BEGIN

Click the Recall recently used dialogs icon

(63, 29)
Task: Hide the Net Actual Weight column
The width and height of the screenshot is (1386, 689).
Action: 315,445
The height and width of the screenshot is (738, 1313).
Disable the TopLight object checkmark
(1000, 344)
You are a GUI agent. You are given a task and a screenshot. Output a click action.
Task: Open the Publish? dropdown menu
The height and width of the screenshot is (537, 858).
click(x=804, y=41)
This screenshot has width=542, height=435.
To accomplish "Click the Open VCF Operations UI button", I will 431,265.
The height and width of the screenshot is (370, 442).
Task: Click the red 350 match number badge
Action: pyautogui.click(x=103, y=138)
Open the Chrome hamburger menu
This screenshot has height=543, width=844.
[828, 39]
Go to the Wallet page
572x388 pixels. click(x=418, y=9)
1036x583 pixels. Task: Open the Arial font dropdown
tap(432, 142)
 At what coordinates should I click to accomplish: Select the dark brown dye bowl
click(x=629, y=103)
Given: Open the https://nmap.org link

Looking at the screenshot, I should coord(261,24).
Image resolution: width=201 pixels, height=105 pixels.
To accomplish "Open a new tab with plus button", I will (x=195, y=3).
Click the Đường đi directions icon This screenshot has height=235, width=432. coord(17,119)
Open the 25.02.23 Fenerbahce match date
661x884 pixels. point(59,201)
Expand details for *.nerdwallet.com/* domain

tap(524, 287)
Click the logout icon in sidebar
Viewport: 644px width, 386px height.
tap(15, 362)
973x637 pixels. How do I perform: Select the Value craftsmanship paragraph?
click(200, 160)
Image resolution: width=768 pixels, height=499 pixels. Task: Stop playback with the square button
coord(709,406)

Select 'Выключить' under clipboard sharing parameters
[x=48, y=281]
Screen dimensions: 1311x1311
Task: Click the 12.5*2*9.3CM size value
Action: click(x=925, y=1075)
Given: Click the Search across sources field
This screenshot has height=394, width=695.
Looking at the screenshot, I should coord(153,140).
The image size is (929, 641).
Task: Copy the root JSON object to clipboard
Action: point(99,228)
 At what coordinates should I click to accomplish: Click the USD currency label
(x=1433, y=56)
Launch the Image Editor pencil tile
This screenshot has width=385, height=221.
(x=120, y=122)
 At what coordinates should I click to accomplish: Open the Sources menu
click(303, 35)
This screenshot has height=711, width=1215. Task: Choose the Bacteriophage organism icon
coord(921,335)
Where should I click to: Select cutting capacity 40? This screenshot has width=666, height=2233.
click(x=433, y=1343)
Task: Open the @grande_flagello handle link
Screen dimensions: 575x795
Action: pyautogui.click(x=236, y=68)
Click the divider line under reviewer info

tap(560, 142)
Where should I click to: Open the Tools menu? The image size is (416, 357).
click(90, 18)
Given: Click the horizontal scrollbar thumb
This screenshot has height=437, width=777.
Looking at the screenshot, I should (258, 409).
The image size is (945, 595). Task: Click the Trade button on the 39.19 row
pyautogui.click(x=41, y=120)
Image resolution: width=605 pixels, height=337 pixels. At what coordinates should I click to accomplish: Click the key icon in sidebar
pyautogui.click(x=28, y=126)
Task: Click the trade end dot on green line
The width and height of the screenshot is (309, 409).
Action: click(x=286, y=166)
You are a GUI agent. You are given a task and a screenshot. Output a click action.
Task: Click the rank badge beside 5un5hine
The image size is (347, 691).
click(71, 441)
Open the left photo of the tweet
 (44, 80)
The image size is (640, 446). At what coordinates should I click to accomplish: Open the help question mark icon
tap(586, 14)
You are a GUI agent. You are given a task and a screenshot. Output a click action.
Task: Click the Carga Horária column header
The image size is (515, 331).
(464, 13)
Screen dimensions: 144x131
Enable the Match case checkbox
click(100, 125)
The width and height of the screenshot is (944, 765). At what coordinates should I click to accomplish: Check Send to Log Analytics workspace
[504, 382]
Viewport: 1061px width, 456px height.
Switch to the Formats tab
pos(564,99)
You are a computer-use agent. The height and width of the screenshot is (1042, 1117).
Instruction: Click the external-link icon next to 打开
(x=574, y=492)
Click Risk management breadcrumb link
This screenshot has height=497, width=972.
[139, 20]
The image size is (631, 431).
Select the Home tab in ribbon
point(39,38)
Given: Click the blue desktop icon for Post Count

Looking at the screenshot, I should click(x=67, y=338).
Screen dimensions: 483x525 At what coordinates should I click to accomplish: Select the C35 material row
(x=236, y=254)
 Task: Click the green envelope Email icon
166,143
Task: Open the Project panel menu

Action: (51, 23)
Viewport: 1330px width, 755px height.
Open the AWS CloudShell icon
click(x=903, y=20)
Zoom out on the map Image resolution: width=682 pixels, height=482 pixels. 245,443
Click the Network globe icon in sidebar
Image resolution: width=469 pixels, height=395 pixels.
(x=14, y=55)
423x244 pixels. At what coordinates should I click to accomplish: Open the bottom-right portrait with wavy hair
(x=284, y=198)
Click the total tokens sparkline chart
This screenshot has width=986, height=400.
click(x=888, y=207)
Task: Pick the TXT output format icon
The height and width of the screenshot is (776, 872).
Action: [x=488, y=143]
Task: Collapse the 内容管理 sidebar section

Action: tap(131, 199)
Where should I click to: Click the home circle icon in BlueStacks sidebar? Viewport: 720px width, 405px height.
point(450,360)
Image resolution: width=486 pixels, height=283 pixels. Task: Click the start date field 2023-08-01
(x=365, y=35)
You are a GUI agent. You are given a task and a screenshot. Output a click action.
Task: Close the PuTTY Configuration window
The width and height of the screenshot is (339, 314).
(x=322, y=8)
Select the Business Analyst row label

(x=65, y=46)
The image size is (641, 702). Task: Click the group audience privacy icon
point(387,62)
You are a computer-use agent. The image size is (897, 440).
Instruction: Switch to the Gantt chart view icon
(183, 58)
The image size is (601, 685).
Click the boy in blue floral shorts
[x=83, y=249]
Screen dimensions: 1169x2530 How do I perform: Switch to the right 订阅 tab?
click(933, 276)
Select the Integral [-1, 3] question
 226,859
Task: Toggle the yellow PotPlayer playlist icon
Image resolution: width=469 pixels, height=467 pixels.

END

Work required
Line by line, retype all of the entries.

Written solution
Click the Recall recently used dialogs icon

(63, 29)
Task: Hide the Net Actual Weight column
The width and height of the screenshot is (1386, 689).
Action: 315,445
The height and width of the screenshot is (738, 1313).
Disable the TopLight object checkmark
(1000, 344)
You are a GUI agent. You are given a task and a screenshot. Output a click action.
Task: Open the Publish? dropdown menu
The height and width of the screenshot is (537, 858).
click(x=804, y=41)
This screenshot has width=542, height=435.
To accomplish "Click the Open VCF Operations UI button", I will 431,265.
The height and width of the screenshot is (370, 442).
Task: Click the red 350 match number badge
Action: pyautogui.click(x=103, y=138)
Open the Chrome hamburger menu
This screenshot has height=543, width=844.
[828, 39]
Go to the Wallet page
572x388 pixels. click(x=418, y=9)
1036x583 pixels. Task: Open the Arial font dropdown
tap(432, 142)
 At what coordinates should I click to accomplish: Select the dark brown dye bowl
click(x=629, y=103)
Given: Open the https://nmap.org link

Looking at the screenshot, I should coord(261,24).
Image resolution: width=201 pixels, height=105 pixels.
To accomplish "Open a new tab with plus button", I will (x=195, y=3).
Click the Đường đi directions icon This screenshot has height=235, width=432. coord(17,119)
Open the 25.02.23 Fenerbahce match date
661x884 pixels. point(59,201)
Expand details for *.nerdwallet.com/* domain

tap(524, 287)
Click the logout icon in sidebar
Viewport: 644px width, 386px height.
tap(15, 362)
973x637 pixels. How do I perform: Select the Value craftsmanship paragraph?
click(200, 160)
Image resolution: width=768 pixels, height=499 pixels. Task: Stop playback with the square button
coord(709,406)

Select 'Выключить' under clipboard sharing parameters
[x=48, y=281]
Screen dimensions: 1311x1311
Task: Click the 12.5*2*9.3CM size value
Action: click(x=925, y=1075)
Given: Click the Search across sources field
This screenshot has height=394, width=695.
Looking at the screenshot, I should coord(153,140).
The image size is (929, 641).
Task: Copy the root JSON object to clipboard
Action: point(99,228)
 At what coordinates should I click to accomplish: Click the USD currency label
(x=1433, y=56)
Launch the Image Editor pencil tile
This screenshot has width=385, height=221.
(x=120, y=122)
 At what coordinates should I click to accomplish: Open the Sources menu
click(303, 35)
This screenshot has height=711, width=1215. Task: Choose the Bacteriophage organism icon
coord(921,335)
Where should I click to: Select cutting capacity 40? This screenshot has width=666, height=2233.
click(x=433, y=1343)
Task: Open the @grande_flagello handle link
Screen dimensions: 575x795
Action: pyautogui.click(x=236, y=68)
Click the divider line under reviewer info

tap(560, 142)
Where should I click to: Open the Tools menu? The image size is (416, 357).
click(90, 18)
Given: Click the horizontal scrollbar thumb
This screenshot has height=437, width=777.
Looking at the screenshot, I should (258, 409).
The image size is (945, 595). Task: Click the Trade button on the 39.19 row
pyautogui.click(x=41, y=120)
Image resolution: width=605 pixels, height=337 pixels. At what coordinates should I click to accomplish: Click the key icon in sidebar
pyautogui.click(x=28, y=126)
Task: Click the trade end dot on green line
The width and height of the screenshot is (309, 409).
Action: click(x=286, y=166)
You are a GUI agent. You are given a task and a screenshot. Output a click action.
Task: Click the rank badge beside 5un5hine
The image size is (347, 691).
click(71, 441)
Open the left photo of the tweet
 (44, 80)
The image size is (640, 446). At what coordinates should I click to accomplish: Open the help question mark icon
tap(586, 14)
You are a GUI agent. You are given a task and a screenshot. Output a click action.
Task: Click the Carga Horária column header
The image size is (515, 331).
(464, 13)
Screen dimensions: 144x131
Enable the Match case checkbox
click(100, 125)
The width and height of the screenshot is (944, 765). At what coordinates should I click to accomplish: Check Send to Log Analytics workspace
[504, 382]
Viewport: 1061px width, 456px height.
Switch to the Formats tab
pos(564,99)
You are a computer-use agent. The height and width of the screenshot is (1042, 1117).
Instruction: Click the external-link icon next to 打开
(x=574, y=492)
Click Risk management breadcrumb link
This screenshot has height=497, width=972.
[139, 20]
The image size is (631, 431).
Select the Home tab in ribbon
point(39,38)
Given: Click the blue desktop icon for Post Count

Looking at the screenshot, I should click(x=67, y=338).
Screen dimensions: 483x525 At what coordinates should I click to accomplish: Select the C35 material row
(x=236, y=254)
 Task: Click the green envelope Email icon
166,143
Task: Open the Project panel menu

Action: (51, 23)
Viewport: 1330px width, 755px height.
Open the AWS CloudShell icon
click(x=903, y=20)
Zoom out on the map Image resolution: width=682 pixels, height=482 pixels. 245,443
Click the Network globe icon in sidebar
Image resolution: width=469 pixels, height=395 pixels.
(x=14, y=55)
423x244 pixels. At what coordinates should I click to accomplish: Open the bottom-right portrait with wavy hair
(x=284, y=198)
Click the total tokens sparkline chart
This screenshot has width=986, height=400.
click(x=888, y=207)
Task: Pick the TXT output format icon
The height and width of the screenshot is (776, 872).
Action: [x=488, y=143]
Task: Collapse the 内容管理 sidebar section

Action: tap(131, 199)
Where should I click to: Click the home circle icon in BlueStacks sidebar? Viewport: 720px width, 405px height.
point(450,360)
Image resolution: width=486 pixels, height=283 pixels. Task: Click the start date field 2023-08-01
(x=365, y=35)
You are a GUI agent. You are given a task and a screenshot. Output a click action.
Task: Close the PuTTY Configuration window
The width and height of the screenshot is (339, 314).
(x=322, y=8)
Select the Business Analyst row label

(x=65, y=46)
The image size is (641, 702). Task: Click the group audience privacy icon
point(387,62)
You are a computer-use agent. The image size is (897, 440).
Instruction: Switch to the Gantt chart view icon
(183, 58)
The image size is (601, 685).
Click the boy in blue floral shorts
[x=83, y=249]
Screen dimensions: 1169x2530 How do I perform: Switch to the right 订阅 tab?
click(933, 276)
Select the Integral [-1, 3] question
 226,859
Task: Toggle the yellow PotPlayer playlist icon
Image resolution: width=469 pixels, height=467 pixels.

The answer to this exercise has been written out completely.